» WORK REQUIRED
Rewrite the rows from the line with "The height and width of the screenshot is (939, 2277)." to the line with "left-axis-tick-label: $0b is", changing "GUI agent" to "screen assistant" and leaving everything else unchanged.

» RECORDS FOR THE TASK
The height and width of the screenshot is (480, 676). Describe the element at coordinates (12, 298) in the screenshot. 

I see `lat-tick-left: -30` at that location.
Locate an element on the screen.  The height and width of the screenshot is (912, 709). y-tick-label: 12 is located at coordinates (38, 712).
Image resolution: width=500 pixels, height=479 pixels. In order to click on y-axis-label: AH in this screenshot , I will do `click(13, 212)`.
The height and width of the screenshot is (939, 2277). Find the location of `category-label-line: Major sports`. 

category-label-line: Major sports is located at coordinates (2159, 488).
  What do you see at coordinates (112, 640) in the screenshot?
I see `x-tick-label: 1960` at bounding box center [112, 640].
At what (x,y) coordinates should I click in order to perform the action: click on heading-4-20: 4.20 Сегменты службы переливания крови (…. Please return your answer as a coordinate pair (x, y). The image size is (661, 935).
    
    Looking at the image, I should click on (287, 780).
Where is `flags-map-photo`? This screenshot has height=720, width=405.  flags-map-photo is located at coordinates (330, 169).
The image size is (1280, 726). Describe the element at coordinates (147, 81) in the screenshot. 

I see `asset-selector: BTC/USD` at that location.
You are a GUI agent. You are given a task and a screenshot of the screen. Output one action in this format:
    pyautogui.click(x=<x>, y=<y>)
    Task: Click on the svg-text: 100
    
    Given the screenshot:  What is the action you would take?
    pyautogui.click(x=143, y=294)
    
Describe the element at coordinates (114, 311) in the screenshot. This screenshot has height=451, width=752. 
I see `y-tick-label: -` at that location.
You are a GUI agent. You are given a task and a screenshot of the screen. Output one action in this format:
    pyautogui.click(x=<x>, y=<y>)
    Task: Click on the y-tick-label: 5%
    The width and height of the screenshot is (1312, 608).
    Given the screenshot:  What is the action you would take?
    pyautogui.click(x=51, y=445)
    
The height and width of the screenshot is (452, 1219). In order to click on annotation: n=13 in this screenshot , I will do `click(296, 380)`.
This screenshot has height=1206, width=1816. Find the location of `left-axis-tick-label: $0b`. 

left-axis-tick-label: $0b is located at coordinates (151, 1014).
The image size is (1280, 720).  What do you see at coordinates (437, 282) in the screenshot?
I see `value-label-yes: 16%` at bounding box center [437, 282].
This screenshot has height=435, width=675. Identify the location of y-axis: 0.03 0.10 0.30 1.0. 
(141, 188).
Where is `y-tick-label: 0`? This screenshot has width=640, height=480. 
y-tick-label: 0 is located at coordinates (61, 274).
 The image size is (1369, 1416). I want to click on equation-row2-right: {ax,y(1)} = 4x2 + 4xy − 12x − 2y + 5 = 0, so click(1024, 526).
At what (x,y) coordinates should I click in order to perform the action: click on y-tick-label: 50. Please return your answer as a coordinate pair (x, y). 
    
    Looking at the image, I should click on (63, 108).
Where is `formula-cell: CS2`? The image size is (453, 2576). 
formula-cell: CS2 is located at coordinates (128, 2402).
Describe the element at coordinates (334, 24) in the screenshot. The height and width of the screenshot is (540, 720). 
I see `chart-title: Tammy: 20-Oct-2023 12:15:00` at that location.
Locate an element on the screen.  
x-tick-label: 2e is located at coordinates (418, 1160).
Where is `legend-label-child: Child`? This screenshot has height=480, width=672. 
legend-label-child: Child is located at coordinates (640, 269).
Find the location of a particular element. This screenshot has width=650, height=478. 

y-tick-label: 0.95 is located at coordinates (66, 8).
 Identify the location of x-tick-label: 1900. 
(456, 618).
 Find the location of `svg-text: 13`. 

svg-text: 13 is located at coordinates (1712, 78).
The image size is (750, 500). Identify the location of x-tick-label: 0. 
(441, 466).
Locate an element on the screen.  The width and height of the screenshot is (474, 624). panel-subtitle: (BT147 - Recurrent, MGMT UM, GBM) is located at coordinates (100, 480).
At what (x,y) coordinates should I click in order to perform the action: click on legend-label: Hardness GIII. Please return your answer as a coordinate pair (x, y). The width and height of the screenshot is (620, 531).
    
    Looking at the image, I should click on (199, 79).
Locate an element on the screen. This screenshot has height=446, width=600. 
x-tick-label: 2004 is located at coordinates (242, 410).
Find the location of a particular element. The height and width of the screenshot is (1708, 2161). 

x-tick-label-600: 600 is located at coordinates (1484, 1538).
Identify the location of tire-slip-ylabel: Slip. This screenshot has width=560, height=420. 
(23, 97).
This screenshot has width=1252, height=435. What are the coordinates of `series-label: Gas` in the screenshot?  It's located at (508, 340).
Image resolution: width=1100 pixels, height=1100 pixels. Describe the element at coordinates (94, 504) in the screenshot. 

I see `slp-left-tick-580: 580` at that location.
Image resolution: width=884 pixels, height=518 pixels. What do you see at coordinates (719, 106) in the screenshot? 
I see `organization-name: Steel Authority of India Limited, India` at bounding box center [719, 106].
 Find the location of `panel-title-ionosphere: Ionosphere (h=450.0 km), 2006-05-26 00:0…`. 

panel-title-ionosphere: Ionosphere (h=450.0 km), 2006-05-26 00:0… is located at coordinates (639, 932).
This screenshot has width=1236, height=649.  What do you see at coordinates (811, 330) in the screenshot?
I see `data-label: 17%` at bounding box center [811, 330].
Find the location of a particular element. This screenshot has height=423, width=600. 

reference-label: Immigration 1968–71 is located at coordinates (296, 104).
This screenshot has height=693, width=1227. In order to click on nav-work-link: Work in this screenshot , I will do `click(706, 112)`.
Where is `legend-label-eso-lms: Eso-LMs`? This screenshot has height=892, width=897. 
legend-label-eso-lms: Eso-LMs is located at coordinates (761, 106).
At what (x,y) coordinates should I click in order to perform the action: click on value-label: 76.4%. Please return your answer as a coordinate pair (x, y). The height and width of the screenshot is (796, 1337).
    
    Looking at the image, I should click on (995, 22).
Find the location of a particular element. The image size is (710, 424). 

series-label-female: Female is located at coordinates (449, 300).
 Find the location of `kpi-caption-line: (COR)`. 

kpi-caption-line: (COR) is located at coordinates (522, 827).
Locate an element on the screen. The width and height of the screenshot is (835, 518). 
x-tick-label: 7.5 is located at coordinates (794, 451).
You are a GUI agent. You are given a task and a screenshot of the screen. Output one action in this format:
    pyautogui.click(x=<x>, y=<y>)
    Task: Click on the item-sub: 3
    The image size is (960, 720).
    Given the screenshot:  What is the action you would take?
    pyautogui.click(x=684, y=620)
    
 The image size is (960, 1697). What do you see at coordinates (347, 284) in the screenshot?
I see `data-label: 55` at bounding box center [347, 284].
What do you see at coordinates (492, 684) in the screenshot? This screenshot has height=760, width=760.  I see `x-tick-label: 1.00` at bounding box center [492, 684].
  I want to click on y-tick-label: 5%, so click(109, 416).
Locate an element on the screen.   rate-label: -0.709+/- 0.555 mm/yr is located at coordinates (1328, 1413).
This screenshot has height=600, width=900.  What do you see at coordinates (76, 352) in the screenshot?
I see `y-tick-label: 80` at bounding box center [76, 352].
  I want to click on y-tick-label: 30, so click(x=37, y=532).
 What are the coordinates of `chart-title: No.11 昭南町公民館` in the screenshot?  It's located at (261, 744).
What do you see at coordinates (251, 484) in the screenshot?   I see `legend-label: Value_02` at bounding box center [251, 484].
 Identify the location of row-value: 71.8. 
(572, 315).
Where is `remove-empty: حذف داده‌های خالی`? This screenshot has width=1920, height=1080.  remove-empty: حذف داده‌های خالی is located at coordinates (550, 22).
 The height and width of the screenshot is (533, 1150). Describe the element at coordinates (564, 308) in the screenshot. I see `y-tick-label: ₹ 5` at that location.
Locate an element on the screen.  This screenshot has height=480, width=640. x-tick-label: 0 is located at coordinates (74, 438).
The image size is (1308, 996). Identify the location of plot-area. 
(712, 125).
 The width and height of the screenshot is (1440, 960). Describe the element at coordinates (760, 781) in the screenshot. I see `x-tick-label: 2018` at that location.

» EXERCISE RESPONSE
The height and width of the screenshot is (939, 2277). Find the location of `category-label-line: Major sports`. 

category-label-line: Major sports is located at coordinates (2159, 488).
  What do you see at coordinates (112, 640) in the screenshot?
I see `x-tick-label: 1960` at bounding box center [112, 640].
At what (x,y) coordinates should I click in order to perform the action: click on heading-4-20: 4.20 Сегменты службы переливания крови (…. Please return your answer as a coordinate pair (x, y). The image size is (661, 935).
    
    Looking at the image, I should click on (287, 780).
Where is `flags-map-photo`? This screenshot has height=720, width=405.  flags-map-photo is located at coordinates (330, 169).
The image size is (1280, 726). Describe the element at coordinates (147, 81) in the screenshot. 

I see `asset-selector: BTC/USD` at that location.
You are a screen assistant. You are given a task and a screenshot of the screen. Output one action in this format:
    pyautogui.click(x=<x>, y=<y>)
    Task: Click on the svg-text: 100
    
    Given the screenshot:  What is the action you would take?
    pyautogui.click(x=143, y=294)
    
Describe the element at coordinates (114, 311) in the screenshot. This screenshot has height=451, width=752. 
I see `y-tick-label: -` at that location.
You are a screen assistant. You are given a task and a screenshot of the screen. Output one action in this format:
    pyautogui.click(x=<x>, y=<y>)
    Task: Click on the y-tick-label: 5%
    The width and height of the screenshot is (1312, 608).
    Given the screenshot:  What is the action you would take?
    pyautogui.click(x=51, y=445)
    
The height and width of the screenshot is (452, 1219). In order to click on annotation: n=13 in this screenshot , I will do `click(296, 380)`.
This screenshot has height=1206, width=1816. Find the location of `left-axis-tick-label: $0b`. 

left-axis-tick-label: $0b is located at coordinates (151, 1014).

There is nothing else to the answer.